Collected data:

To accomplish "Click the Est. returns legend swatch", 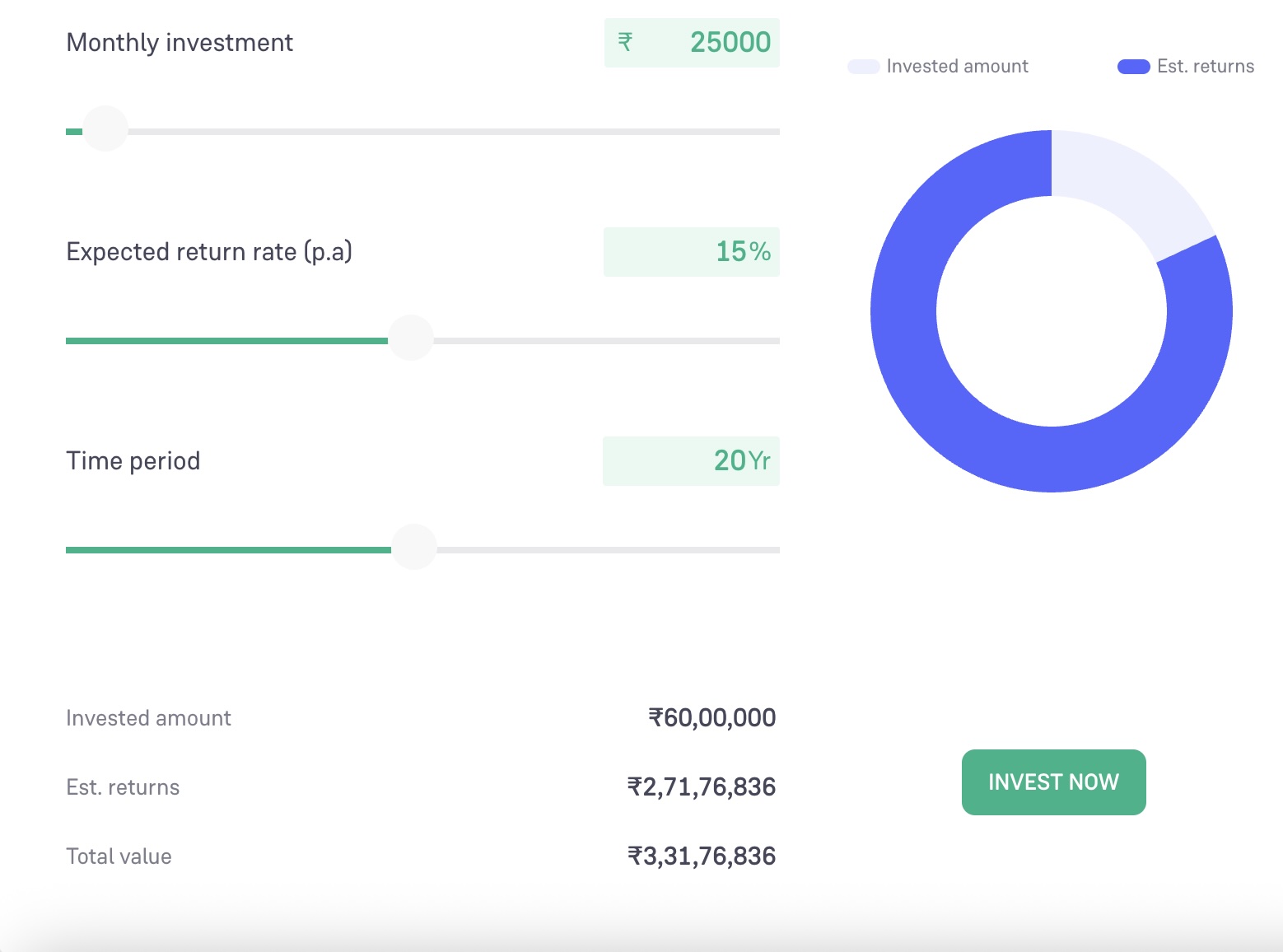I will pyautogui.click(x=1132, y=65).
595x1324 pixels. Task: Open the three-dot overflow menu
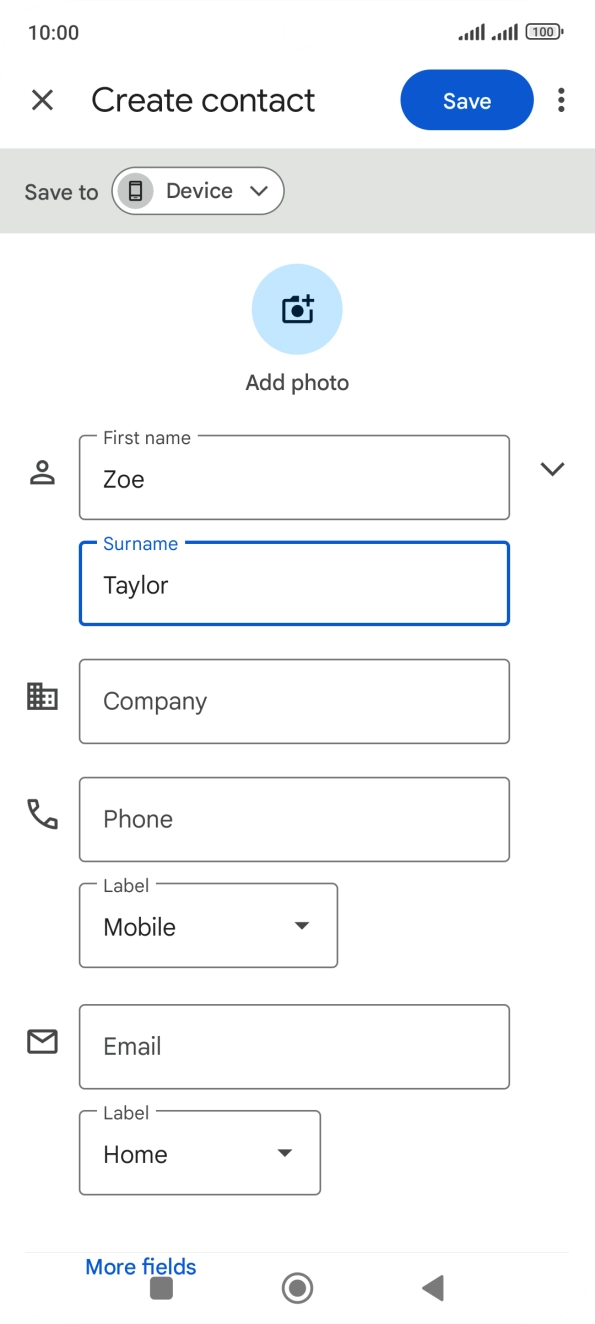tap(562, 100)
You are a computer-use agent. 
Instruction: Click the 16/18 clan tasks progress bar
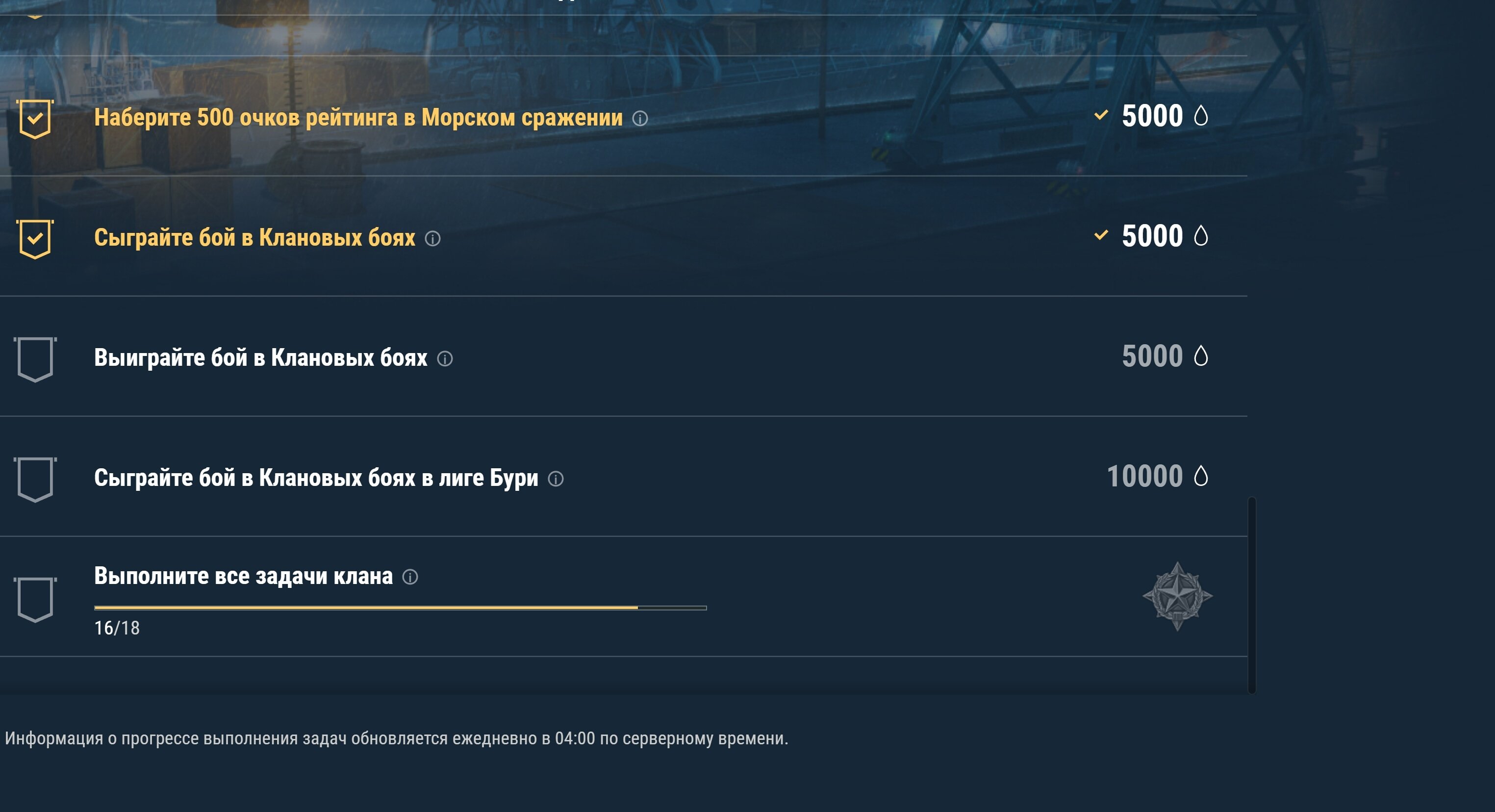click(x=400, y=608)
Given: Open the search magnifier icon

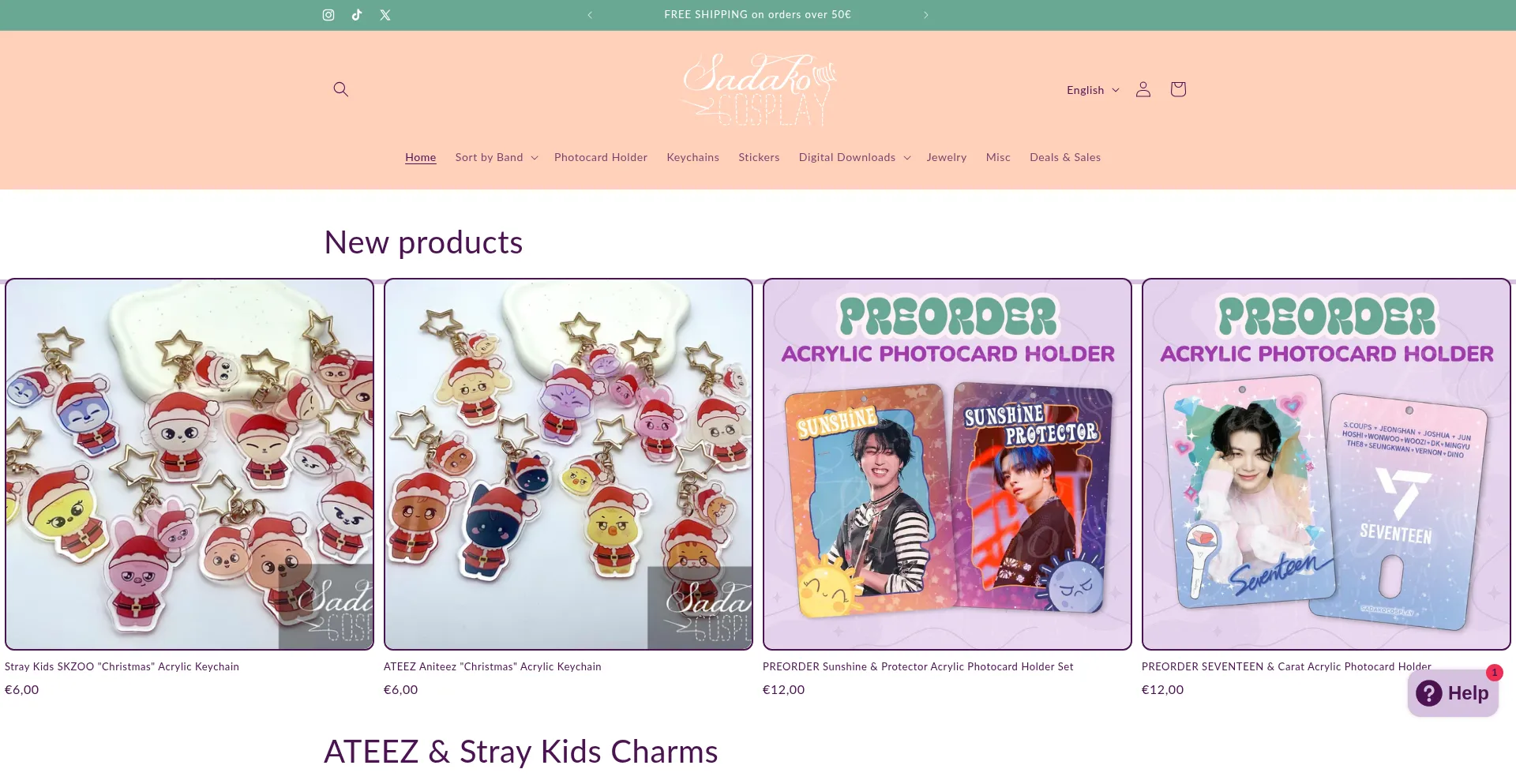Looking at the screenshot, I should point(341,89).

* _TASK REQUIREMENTS_: Restate word for word the lines starting at the one that contains "Instruction: Click the" and ending at the last line of the data. Skip every picture.

* _ANSWER BOX_:
Instruction: Click the 16/18 clan tasks progress bar
click(x=400, y=608)
Given: Open the search magnifier icon

Looking at the screenshot, I should point(341,89).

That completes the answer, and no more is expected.